# congruences

• Sep 5th 2009, 10:20 AM
Sampras
congruences
Suppose you have equations like $x+x+x+x+x = 0$ in $\mathbb{Z}_5$.

$\mathbb{Z}_5 = \{[0], [1], [2], [3], [4] \}$. So if we pick any representative from these congruence classes they will solve the equation. So $x = 0,1,2,3,4$. But $x = 5,6,7,8,9$ will also work right? Because they are representatives? But these values are "equal" to the other values.

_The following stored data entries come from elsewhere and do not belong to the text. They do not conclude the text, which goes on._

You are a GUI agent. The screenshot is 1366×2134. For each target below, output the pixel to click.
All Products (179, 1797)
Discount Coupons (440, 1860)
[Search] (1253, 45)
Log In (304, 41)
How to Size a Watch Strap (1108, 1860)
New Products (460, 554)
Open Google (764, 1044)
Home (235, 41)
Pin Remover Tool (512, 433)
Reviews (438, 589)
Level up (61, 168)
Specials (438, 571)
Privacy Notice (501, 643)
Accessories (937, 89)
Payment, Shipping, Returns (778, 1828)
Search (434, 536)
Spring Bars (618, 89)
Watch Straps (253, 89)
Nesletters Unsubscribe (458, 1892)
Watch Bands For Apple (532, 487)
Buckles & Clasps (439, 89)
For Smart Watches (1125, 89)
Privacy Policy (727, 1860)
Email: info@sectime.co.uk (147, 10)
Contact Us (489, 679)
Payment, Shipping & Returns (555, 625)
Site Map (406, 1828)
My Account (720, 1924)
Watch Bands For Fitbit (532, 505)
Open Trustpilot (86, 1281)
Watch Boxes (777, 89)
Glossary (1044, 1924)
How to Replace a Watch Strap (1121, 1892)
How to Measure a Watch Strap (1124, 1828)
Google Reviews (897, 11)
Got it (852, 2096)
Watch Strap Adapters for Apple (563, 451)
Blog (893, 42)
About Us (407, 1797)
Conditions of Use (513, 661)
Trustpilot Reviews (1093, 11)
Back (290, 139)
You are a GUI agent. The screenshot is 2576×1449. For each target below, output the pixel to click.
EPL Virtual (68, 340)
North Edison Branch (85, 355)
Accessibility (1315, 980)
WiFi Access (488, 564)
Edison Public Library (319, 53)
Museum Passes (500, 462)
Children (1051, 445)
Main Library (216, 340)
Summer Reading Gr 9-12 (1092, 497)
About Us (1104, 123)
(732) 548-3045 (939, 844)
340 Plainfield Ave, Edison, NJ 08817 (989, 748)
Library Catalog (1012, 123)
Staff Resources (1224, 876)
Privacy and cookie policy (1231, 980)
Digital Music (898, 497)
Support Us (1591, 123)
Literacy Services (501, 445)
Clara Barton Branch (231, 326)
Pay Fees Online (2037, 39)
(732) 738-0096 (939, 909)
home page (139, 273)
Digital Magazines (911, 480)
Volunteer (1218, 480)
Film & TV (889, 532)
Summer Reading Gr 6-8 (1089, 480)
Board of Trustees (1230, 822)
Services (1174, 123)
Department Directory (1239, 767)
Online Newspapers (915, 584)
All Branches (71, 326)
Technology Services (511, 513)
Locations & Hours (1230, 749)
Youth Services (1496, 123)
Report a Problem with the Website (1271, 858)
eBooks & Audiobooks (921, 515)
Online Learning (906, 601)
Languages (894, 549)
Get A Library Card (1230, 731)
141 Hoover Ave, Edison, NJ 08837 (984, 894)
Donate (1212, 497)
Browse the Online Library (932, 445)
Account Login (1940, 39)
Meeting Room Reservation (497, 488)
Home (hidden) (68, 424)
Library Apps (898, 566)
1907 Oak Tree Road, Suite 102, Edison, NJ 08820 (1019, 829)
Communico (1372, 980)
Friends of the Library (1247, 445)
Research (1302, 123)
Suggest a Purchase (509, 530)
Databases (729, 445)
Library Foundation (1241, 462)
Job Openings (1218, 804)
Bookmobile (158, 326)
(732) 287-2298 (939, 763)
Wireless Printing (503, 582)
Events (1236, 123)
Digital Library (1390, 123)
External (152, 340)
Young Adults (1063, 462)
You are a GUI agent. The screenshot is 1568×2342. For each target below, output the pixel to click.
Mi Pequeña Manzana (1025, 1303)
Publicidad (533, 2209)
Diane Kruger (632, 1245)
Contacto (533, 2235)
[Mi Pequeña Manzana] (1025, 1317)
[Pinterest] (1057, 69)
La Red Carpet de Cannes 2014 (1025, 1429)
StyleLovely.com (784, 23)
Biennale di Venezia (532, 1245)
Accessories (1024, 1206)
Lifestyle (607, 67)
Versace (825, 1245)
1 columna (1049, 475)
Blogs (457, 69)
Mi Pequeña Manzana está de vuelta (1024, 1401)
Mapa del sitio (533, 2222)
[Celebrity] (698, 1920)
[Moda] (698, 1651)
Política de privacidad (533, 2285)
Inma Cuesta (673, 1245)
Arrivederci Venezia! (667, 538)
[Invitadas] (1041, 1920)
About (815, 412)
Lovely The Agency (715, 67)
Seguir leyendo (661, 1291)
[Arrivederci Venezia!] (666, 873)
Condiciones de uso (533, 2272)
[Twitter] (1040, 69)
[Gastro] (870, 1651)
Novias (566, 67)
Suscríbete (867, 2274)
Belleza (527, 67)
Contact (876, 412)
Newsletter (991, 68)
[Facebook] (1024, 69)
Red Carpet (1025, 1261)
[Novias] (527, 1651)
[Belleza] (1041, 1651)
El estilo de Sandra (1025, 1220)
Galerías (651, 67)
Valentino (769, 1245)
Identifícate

Also the $x$ is just a symbol so could we just do the following: $[x] + [x] + [x] + [x] + [x] = [5x] =[0]$ so that $x = [0]$?
• Sep 5th 2009, 10:59 AM
ThePerfectHacker
Quote:

Originally Posted by Sampras
Suppose you have equations like $x+x+x+x+x = 0$ in $\mathbb{Z}_5$.

$\mathbb{Z}_5 = \{[0], [1], [2], [3], [4] \}$. So if we pick any representative from these congruence classes they will solve the equation. So $x = 0,1,2,3,4$. But $x = 5,6,7,8,9$ will also work right? Because they are representatives? But these values are "equal" to the other values.

Also the $x$ is just a symbol so could we just do the following: $[x] + [x] + [x] + [x] + [x] = [5x] =[0]$ so that $x = [0]$?

Right they all work.

Also, $[x] + ... + [x] = [5x] = [0]$ since $5x$ is always divisible by $5$. Therefore, any $x$ will solve $[x] + ... + [x] = [0]$.